Uzama yeteneği fazla olan bitümlerin
bağlanma yetenekleri de yüksek olmakla
beraber, bu tür bitümler sıcaklık
değişimlerine karşı da fazla duyarlılık
gösterirler.
Bu deneyde teste tabi tutulacak numuneler
biriket kalıplarına yerleştirilir. Su banyosu
sıcaklığı 25 oC0.5 e ayarlanmış olmalıdır.
Asfalt biriket bu sıcaklıkta 5 cm/dakika hızla
çekilir. Numune belli bir uzamadan sonra
kopar. Kopma anındaki uzama miktarının cm
cinsinden değeri düktilite değeri olarak
adlandırılır.
Yanma Noktası Deneyi

Parlama noktası, bir maddenin buharının alev temasında geçici olarak


parladığı fakat yanmaya devam etmediği en düşük sıcaklık olarak
tanımlanır. Parlama noktası, bitümlü bağlayıcının uygulama sırasında
ısıtılırken meydana gelebilecek herhangi bir tutuşma ve alev alma riskini
önlemek bakımında önemlidir.

Asfalt yanabilir bir maddedir.

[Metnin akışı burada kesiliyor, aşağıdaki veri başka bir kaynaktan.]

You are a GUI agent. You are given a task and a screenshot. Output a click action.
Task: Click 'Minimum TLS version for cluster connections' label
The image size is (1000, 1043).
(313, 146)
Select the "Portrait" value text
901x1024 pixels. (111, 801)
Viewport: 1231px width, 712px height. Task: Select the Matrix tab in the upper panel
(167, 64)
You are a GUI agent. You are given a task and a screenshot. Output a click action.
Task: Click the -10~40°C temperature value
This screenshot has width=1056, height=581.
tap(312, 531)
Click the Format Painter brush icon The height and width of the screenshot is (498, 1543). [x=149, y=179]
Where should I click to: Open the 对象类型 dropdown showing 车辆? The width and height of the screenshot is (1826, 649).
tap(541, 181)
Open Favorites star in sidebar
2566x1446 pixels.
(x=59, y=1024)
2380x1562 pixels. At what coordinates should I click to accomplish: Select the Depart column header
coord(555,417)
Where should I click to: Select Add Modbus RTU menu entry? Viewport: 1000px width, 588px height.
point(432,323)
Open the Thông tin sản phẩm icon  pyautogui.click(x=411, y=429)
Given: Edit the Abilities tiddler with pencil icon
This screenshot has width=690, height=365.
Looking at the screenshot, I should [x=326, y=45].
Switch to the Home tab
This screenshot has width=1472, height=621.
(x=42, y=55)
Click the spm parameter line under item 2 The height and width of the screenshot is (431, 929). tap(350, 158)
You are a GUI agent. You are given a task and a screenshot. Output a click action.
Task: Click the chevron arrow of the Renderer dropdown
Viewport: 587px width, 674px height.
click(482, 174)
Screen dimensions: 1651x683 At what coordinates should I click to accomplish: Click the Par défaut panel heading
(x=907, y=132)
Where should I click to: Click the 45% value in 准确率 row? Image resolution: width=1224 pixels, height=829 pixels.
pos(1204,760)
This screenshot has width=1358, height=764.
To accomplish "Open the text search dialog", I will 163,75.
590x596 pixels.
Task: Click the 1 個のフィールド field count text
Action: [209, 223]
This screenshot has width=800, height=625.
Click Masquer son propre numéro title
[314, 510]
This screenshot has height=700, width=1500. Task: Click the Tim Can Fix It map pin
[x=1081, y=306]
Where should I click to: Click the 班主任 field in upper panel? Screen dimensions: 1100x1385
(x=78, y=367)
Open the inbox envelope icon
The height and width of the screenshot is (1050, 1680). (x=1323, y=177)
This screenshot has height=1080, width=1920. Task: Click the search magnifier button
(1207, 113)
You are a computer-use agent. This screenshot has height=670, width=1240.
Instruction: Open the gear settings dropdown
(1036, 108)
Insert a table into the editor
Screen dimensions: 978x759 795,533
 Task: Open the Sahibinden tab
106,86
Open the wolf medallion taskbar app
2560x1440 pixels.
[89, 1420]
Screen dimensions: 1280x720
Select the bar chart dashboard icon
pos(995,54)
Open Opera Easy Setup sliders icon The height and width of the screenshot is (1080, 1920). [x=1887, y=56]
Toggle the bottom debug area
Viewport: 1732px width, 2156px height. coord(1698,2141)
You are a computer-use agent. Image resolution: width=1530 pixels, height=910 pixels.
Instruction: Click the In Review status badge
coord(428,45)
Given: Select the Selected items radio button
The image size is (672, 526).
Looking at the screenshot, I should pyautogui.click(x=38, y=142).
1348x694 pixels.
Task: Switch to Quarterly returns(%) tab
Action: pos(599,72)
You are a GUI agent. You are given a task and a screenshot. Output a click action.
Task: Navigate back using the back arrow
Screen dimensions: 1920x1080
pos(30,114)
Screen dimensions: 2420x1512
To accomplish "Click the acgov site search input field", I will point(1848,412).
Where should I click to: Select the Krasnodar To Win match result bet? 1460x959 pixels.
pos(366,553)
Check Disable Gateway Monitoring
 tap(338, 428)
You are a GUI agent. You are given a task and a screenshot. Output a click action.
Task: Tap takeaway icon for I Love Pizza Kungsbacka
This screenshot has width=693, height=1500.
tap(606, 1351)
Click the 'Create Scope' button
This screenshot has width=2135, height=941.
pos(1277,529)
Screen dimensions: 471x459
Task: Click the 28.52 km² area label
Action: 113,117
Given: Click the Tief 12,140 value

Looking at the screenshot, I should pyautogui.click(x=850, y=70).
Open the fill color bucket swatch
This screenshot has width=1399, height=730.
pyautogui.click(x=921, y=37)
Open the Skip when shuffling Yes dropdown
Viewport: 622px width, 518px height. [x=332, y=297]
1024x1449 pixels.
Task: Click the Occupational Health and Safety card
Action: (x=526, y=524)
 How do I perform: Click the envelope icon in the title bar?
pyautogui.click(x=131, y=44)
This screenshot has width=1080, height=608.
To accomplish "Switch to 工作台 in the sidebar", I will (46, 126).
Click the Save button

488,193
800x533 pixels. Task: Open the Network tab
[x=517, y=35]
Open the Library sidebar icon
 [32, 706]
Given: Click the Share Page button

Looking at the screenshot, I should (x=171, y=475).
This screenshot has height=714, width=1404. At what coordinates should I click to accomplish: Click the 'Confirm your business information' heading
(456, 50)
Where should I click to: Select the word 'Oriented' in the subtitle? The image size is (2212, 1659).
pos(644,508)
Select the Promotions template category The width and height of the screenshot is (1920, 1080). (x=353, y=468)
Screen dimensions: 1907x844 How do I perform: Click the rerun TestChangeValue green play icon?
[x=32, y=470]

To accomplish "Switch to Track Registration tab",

Bu bakımdan yüksek sıcaklık


derecesinde çalışırken, yeterince dikkatli olunmazsa parlama tehlikesi
söz konusudur. Parlama noktasının belirlenmesi için çeşitli yöntemler
vardır. Bunlardan biri açık kap yöntemidir. Bu yöntemde küçük bir kap
numune ile doldurulur. Sıcaklık dakikada 14-17 C yükseltilir. Çapı 4 mm
olan küçük bir alev kaptaki sıvının yüzeyine zaman zaman yaklaştırılır.
Yüzeyin herhangi bir noktasında alevin görüldüğü andaki sıcaklık
belirlenir. Bu sıcaklık asfalt numunesinin yanma noktası değeridir.